### [Exercise materials]

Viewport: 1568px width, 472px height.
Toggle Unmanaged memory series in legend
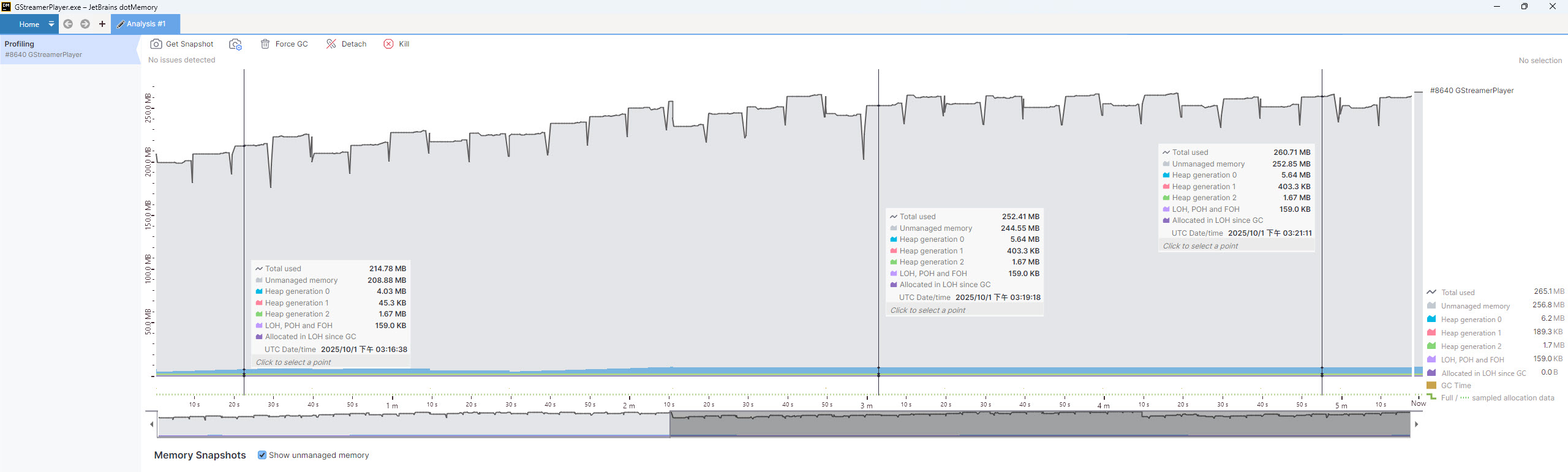(x=1475, y=306)
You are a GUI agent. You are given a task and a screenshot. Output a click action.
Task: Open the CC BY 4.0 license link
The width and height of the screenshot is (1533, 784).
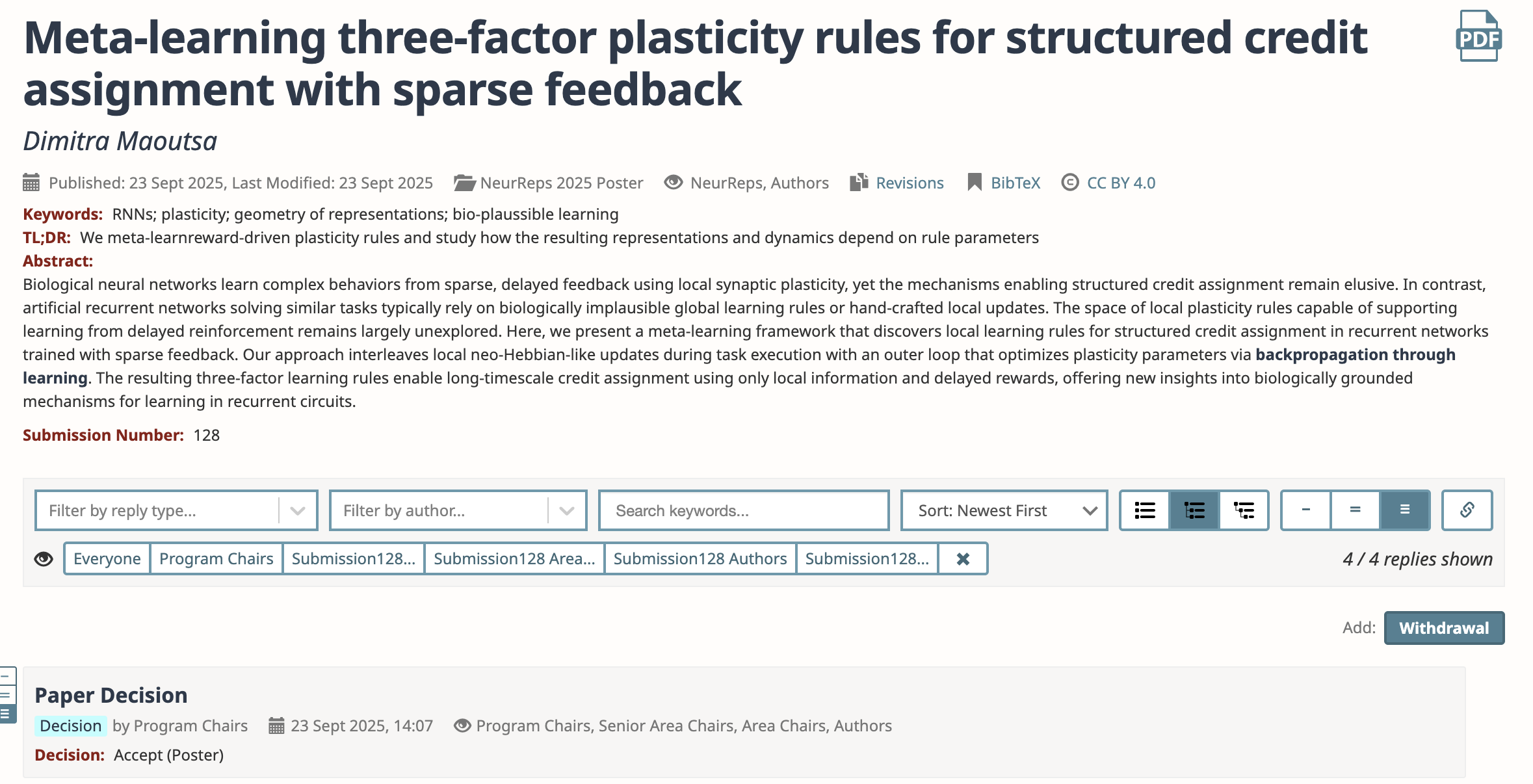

### [What the task requires]
The lines wanted run from the line containing "Toggle Unmanaged memory series in legend" through the end of the entries; return them exactly, both ends included, and keep pictures out.

### [Solution for this exercise]
Toggle Unmanaged memory series in legend
(x=1475, y=306)
You are a GUI agent. You are given a task and a screenshot. Output a click action.
Task: Open the CC BY 4.0 license link
The width and height of the screenshot is (1533, 784).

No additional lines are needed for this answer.